7. Relation to other benchmarks, limitations, and broader significance
VivaBench is explicitly contrasted with knowledge-centric QA benchmarks such as MedQA, PubMedQA, and MultiMedQA, which test factual recall or short reasoning over fully specified inputs. It is also distinguished from interactive medical environments such as AI Hospital, AgentClinic, and AMIE. The paper argues that those environments often rely on human-in-the-loop or non-deterministic multi-LLM components, whereas VivaBench emphasizes open-source structured cases, standardized coding through SNOMED-CT, LOINC, and ICD-10, deterministic information retrieval, and an extensible evaluation framework centered on diagnostic sequential decision-making (Chiu et al., 11 Oct 2025).
The released repository is hosted at https://huggingface.co/datasets/chychiu/VivaBench/. Each entry includes source metadata, the free-text vignette, ground-truth diagnoses and differentials, and a machine-readable JSON case object aligned with the evaluation framework. Cases are derived from published case reports and other publicly available sources; no private patient datasets were used in the released benchmark. Ethical review and formal licensing terms are not specified in the paper. The authors also report a contamination analysis suggesting that the evaluated models did not simply memorize the source PubMed reports.
Several limitations are stated directly. The dataset is modest relative to large QA corpora and is largely derived from case reports, which may bias it toward academic or atypical narratives. The deterministic mapper cannot capture the full variability of clinical communication, while the LLM mapper, despite high empirical determinism, introduces a residual non-determinism concern. Each model was run once because of computational cost, so stochastic variability across long horizons was not explored. The viva protocol itself is a simplification of real encounters: it omits cost, time-to-result, and multi-user constraints and provides only a limited toolset.
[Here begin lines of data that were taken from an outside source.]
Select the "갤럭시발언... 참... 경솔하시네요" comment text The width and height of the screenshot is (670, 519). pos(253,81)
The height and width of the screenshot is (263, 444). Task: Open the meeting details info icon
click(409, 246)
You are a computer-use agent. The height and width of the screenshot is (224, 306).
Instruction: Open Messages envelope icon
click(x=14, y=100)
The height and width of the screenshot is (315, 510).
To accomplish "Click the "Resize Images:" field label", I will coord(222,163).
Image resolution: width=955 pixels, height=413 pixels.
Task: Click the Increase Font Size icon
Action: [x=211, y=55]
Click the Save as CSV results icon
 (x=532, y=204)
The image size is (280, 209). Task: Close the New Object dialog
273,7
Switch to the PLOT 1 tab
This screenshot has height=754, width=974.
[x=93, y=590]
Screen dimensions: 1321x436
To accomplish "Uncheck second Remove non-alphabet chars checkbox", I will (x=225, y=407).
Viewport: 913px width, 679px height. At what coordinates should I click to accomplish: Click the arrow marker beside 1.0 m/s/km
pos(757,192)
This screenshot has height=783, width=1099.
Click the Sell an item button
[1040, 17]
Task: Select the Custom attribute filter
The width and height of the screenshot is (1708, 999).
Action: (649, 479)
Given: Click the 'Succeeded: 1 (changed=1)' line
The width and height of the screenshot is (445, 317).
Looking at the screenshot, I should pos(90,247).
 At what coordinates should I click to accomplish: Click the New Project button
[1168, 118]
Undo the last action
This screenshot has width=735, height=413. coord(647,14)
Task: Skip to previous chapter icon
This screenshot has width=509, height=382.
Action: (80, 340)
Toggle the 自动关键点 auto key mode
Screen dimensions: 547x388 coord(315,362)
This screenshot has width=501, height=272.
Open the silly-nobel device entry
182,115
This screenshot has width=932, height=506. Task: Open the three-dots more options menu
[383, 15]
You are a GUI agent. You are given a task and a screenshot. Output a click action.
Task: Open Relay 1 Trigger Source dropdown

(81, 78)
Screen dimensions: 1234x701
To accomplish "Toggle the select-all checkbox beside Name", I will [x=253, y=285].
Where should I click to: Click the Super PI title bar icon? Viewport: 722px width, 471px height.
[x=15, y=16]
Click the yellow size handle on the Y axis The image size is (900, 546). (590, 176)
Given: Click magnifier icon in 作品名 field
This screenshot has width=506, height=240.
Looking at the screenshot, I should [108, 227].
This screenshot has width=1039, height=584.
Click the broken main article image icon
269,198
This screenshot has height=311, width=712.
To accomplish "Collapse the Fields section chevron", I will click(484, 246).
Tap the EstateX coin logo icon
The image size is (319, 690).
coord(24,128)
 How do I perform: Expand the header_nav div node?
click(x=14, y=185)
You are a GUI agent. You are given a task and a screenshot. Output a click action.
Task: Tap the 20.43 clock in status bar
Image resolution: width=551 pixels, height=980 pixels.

The broader significance of VivaBench lies in the specific capability gap it exposes: a persistent difference between encoded medical knowledge and the agentic capacity to plan, gather, revise, and calibrate under uncertainty. This suggests that advancing medical LLMs for clinical decision support will require progress in information-seeking recall, hypothesis revision, confidence calibration, and safety-critical screening, not merely stronger single-turn diagnostic synthesis. A plausible implication is that benchmarks of this form will remain important beyond medicine, because they make sequential reasoning trajectories explicit and measurable in complex, partially observable decision environments.